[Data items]
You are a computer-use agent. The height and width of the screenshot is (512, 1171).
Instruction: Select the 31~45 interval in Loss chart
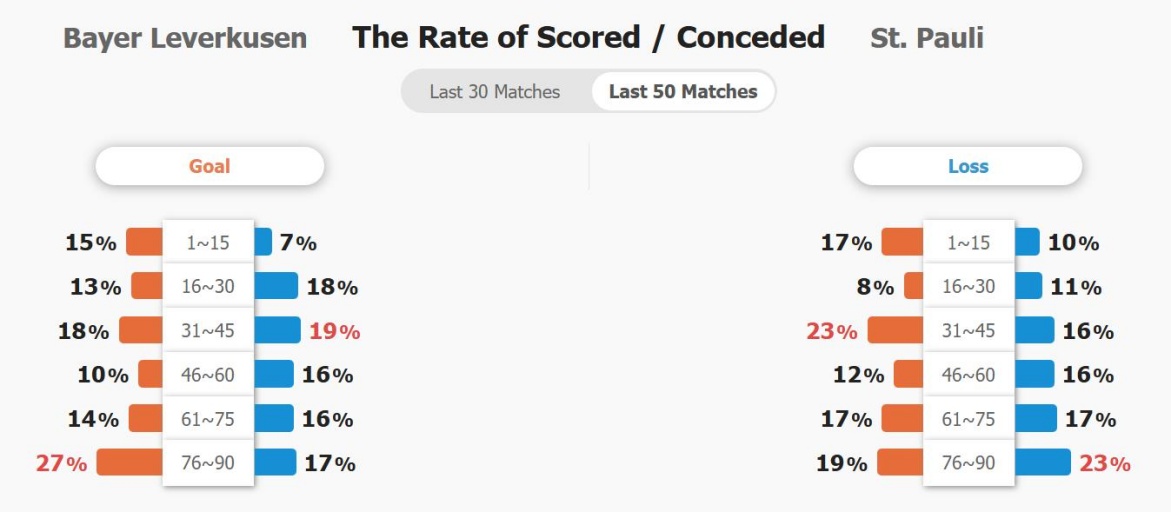pos(969,331)
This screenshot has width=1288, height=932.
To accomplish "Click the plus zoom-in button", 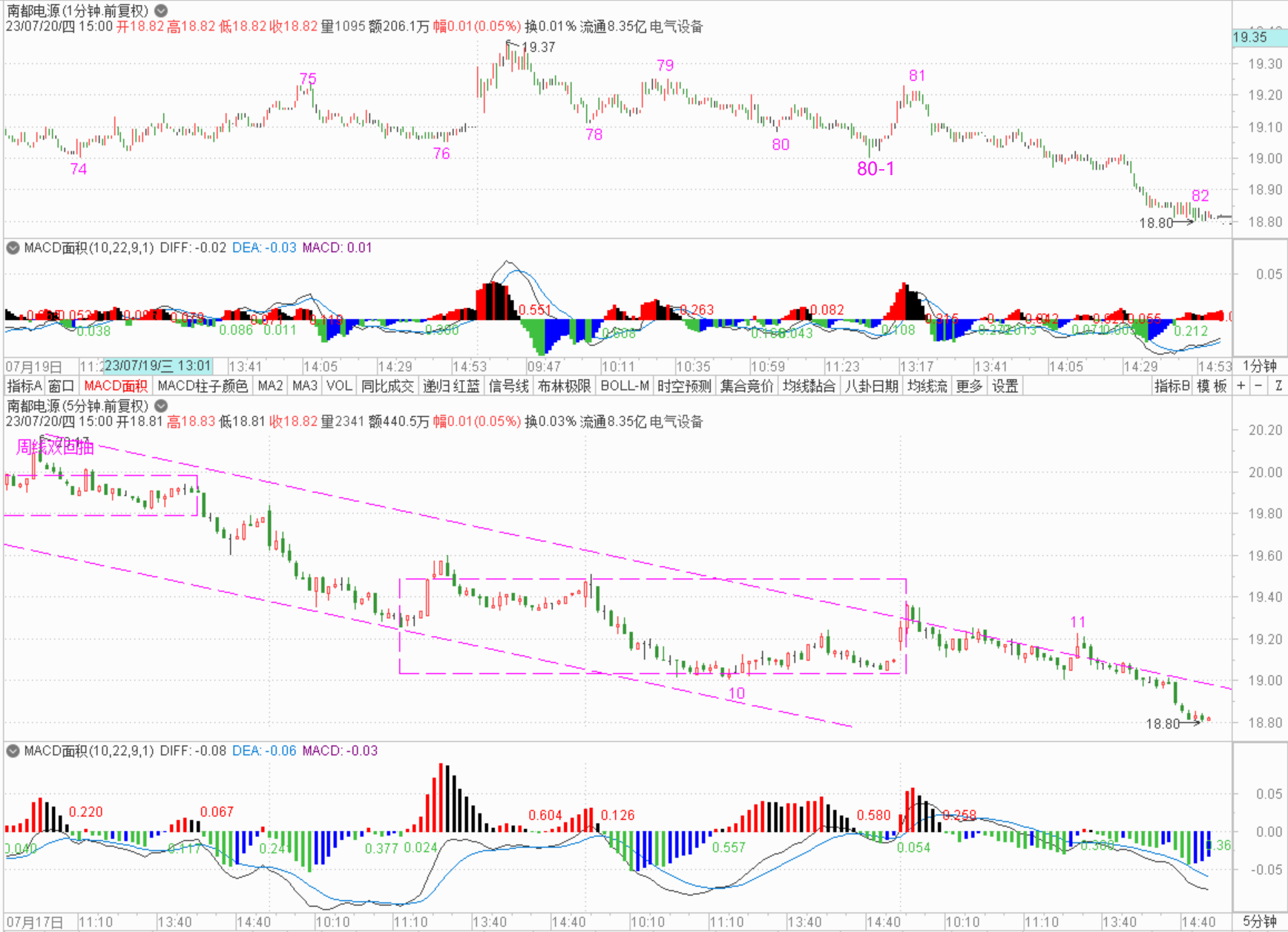I will 1241,386.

- What to do -
Looking over the entries above, how many lines contain the string "screenshot"? State the number and nothing else.

- Written solution -
2